各個別の国を差配する者と理解すると、この「猨田毘古神」が何処の国か、知りたいところであるが、記述は簡略。これ以上のことは後程にわかると言っているようである。現在この神を祀る神社の多さを考えると各個別の国というより全国区の神のようでもある。いや、古事記の記述が、というより通説の解釈が、全国区にしてしまったのであろう。

天之八衢


「天之八衢」という地名らしき言葉がある。八方に通じる場所であろう。「邇岐志」の近傍で探すと同じく勝本町片山触に東西及び南北方向の道路が交差するところがある(上図中と北方のとの間にある十字路辺り)。おそらくここに邇邇芸命が居たのであろう。武田氏はこの地名スルーである。大和以外は素っ気ない…とりわけ「天」が付くと、当たり前か?…。


大勢の御伴と共に勾玉、鏡、草薙の剣を添えて出立である。八岐大蛇から奪った剣、名前と剣は倒した相手から奪うもの、なのであろうか?…やはり現代の感覚では理解は困難かも…。随行者の一人に「常世思金神」の名前が出てくる。彼は「常世国」の住人だった。既にこの国は壱岐にあるとしたが、間違いないと思われる。

常世国


では、「常世国」<追記>は何処であろうか?…壱岐の中で「常世」と思しき場所…彼らが「比比羅木」の国からやって来て居ついたところであろう。現在の勝本町仲触、天ヶ原遺跡やセジョウ神遺跡の場所である。「セジョウ」の漢字表現は見当たらず、仮に「世上」とすれば「常(ツネ)の世」と同義である。


「天」の地名を具体的にできることにより彼らの行動…古事記に記述された…をより明確に把握できると思われる。「橘の君」を求めて常世国に向かった多遲摩毛理、不老不死の果実ではなく、明らかにこの常世国に有能で若い人材が海を渡って来ていたからである。

「君」には有能な「奴婢」も含まれていた、かもしれない。そう言えば「少名毘古那神」も居た。大国主神の国造りを助けて…稲作には案山子が不可欠と教えた…さっさと帰ったが…。

伊須受能宮・外宮之度相神


プロローグの最後を飾るのが下記…

此二柱神者、拜祭佐久久斯侶、伊須受能宮。

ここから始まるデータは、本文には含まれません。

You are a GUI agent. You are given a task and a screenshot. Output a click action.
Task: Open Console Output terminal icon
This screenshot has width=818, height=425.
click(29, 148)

次登由宇氣神、此者坐外宮之度相神者也。次天石戸別神、亦名謂櫛石窻神、亦名謂豐石窻神、此神者、御門之神也。次手力男神者、坐佐那那縣也。故、其天兒屋命者、中臣連等之祖。布刀玉命者、忌部首等之祖。天宇受賣命者、猨女君等之祖。伊斯許理度賣命者、作鏡連等之祖。玉祖命者、玉祖連等之祖。[この二神は伊勢神宮にお祭り申し上げております。なお伊勢神宮の外宮にはトヨウケの神を祭ってあります。次にアメノイハトワケの神はまたの名はクシイハマドの神、またトヨイハマドの神といい、この神は御門の神です。タヂカラヲの神はサナの地においでになります。このアメノコヤネの命は中臣の連等の祖先、フトダマの命は忌部の首等の祖先、ウズメの命は猿女の君等の祖先、イシコリドメの命は鏡作の連等の祖先、タマノオヤの命は玉祖の連等の祖先であります]

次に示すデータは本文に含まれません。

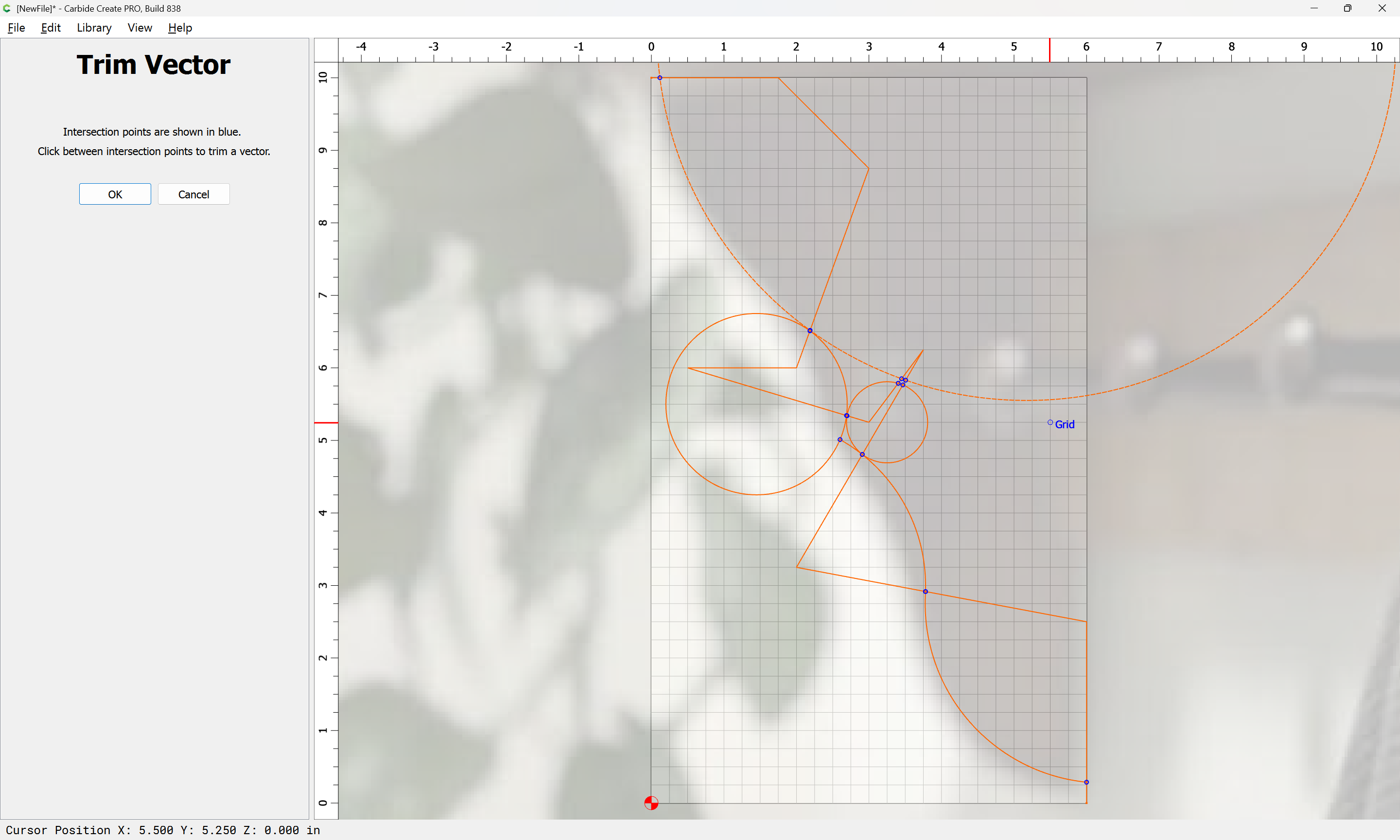Open the Library menu
The image size is (1400, 840).
click(x=94, y=28)
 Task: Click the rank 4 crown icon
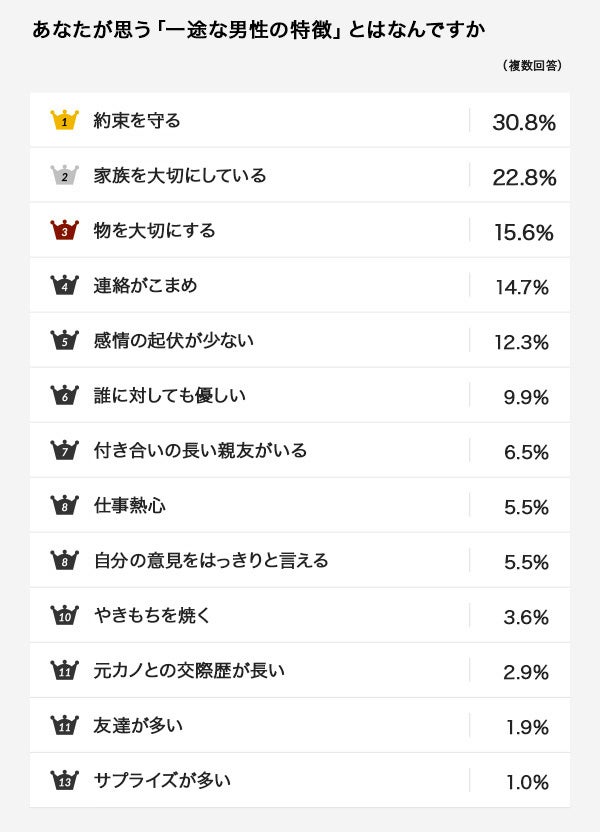(x=64, y=286)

御伴をした神々の行く末の一部である。「伊須受能宮」=「伊勢神宮」は直観的にも理解できる。「伊須受」の意味は?…、


伊須受=伊(神の傍の)|須(州)|受(渡しの場所)

…「神の傍の州にある舟の渡し場」の近傍の宮と解釈される。上記の「天宇受賣神」の「受」と同義であろう。「伊勢神宮、伊勢大神之宮」の表記で現れるのはずっと後代になってであり、そこで初めて場所を求めることができる。例えば倭建命の記述などを参照願うが、現在の北九州市小倉南区蒲生、現在の蒲生八幡神社辺りと推定される。

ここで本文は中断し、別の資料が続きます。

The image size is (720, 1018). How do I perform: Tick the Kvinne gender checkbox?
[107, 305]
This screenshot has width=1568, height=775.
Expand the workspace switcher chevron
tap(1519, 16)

ここで取り上げたいのが「登由宇氣神、此者坐外宮之度相神者也」の一文である。

「登由宇氣神」は豊受神とも訳されるが、これが意味するところは何であろうか?…「坐外宮之度相神」坐してるところが外宮の度相の神だと言う。通説は、ほぼ全面的に解釈放棄である。こういう時に極めて重要な意味が潜んでいるのである。

「度相」=「渡って相対(アイタイ)する」外宮は内宮である「伊須受能宮」に対して川向こうにあり、向き合ってる状況とわかる。「伊勢神宮」が上記のところとすると「外宮」は同区守恒の小高い丘の麓にあったのではなかろうか。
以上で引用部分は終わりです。